Problem: Your answer must be an exact copy of the records below, with every picture left out.
======== Task material
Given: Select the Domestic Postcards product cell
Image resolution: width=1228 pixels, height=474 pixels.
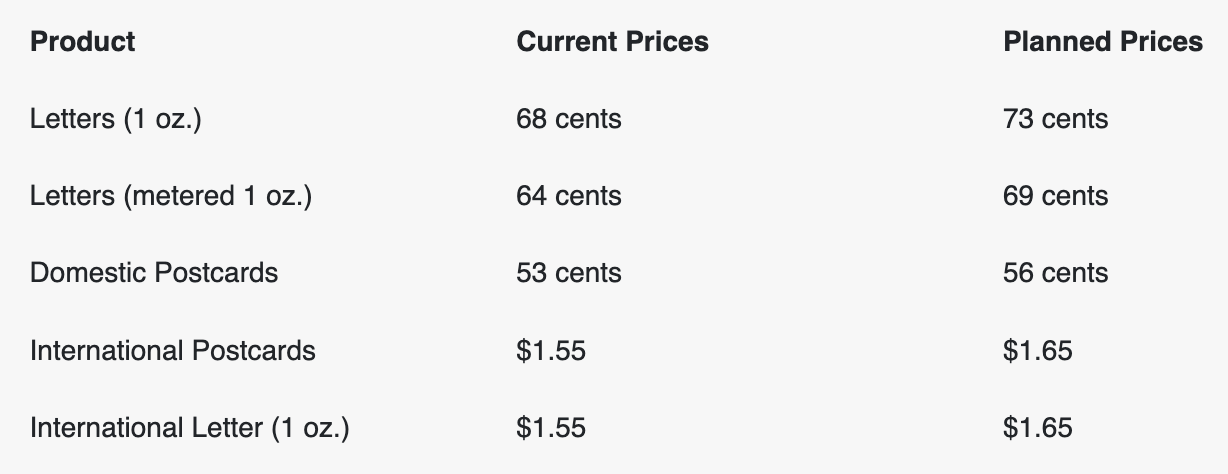Looking at the screenshot, I should (x=154, y=273).
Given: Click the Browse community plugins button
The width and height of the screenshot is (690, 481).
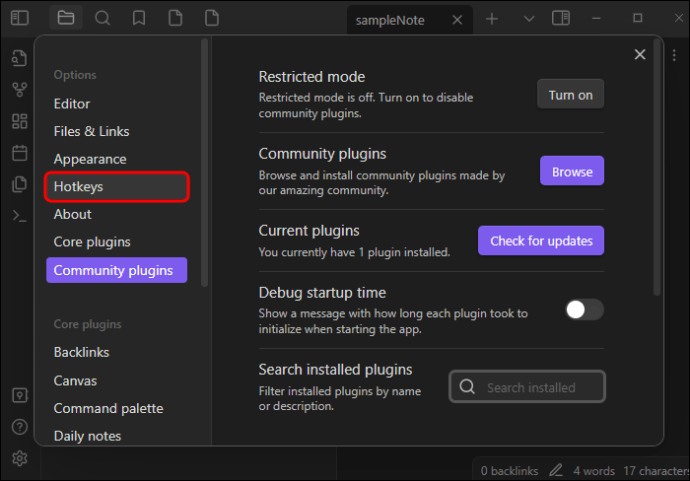Looking at the screenshot, I should point(572,171).
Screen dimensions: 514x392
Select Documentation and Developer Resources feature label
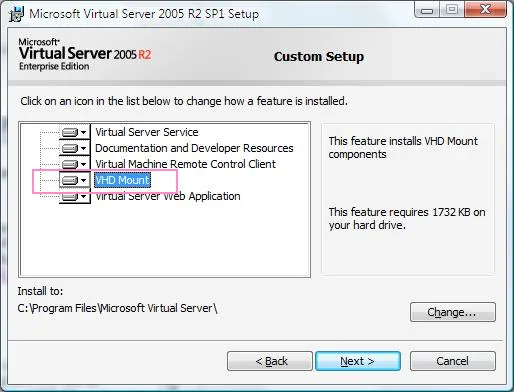point(194,148)

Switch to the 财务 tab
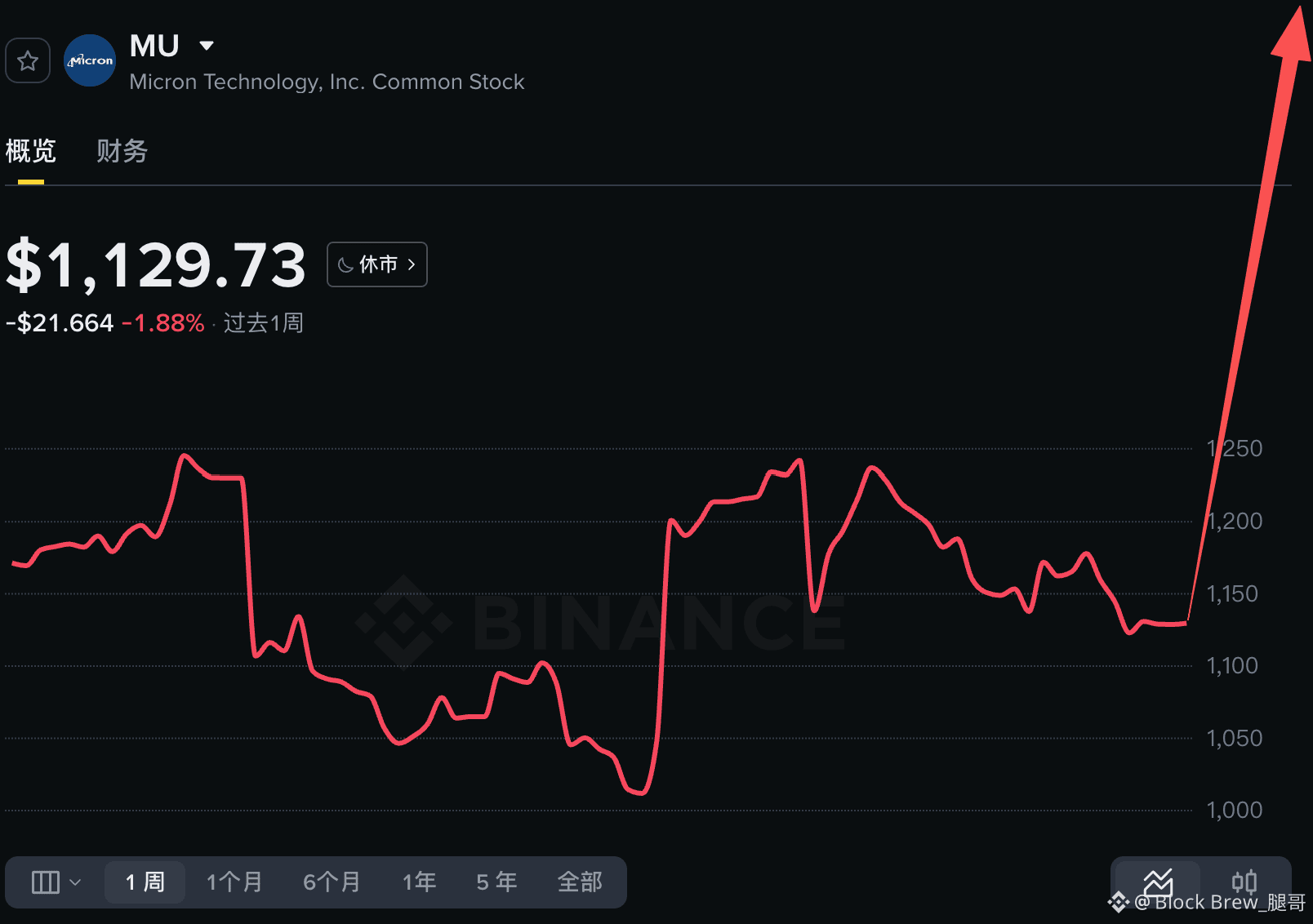[x=122, y=151]
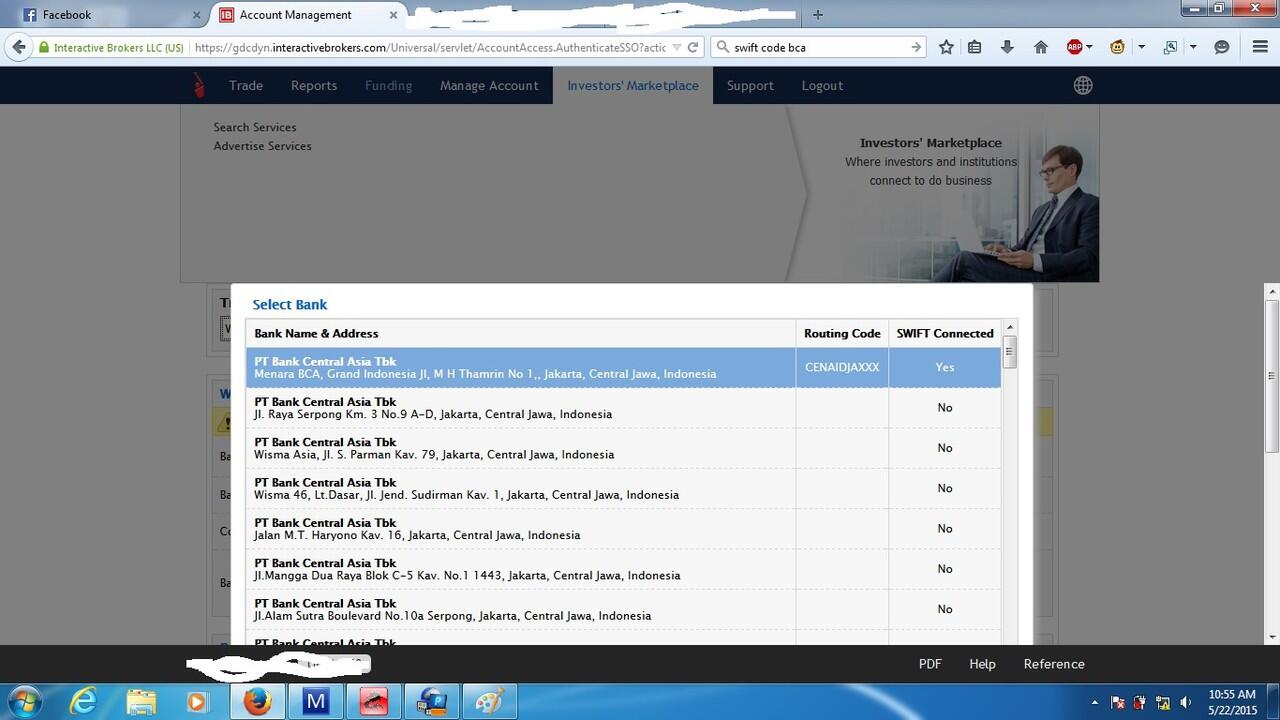The width and height of the screenshot is (1280, 720).
Task: Open the Firefox downloads arrow icon
Action: pos(1007,47)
================
Task answer:
Given: Select the Domestic Postcards product cell
Image resolution: width=1228 pixels, height=474 pixels.
Looking at the screenshot, I should (x=154, y=273).
Given: Click the Browse community plugins button
The width and height of the screenshot is (690, 481).
Looking at the screenshot, I should point(572,171).
Screen dimensions: 514x392
Select Documentation and Developer Resources feature label
point(194,148)

Switch to the 财务 tab
[x=122, y=151]
The width and height of the screenshot is (1280, 720).
Task: Open the Firefox downloads arrow icon
Action: pos(1007,47)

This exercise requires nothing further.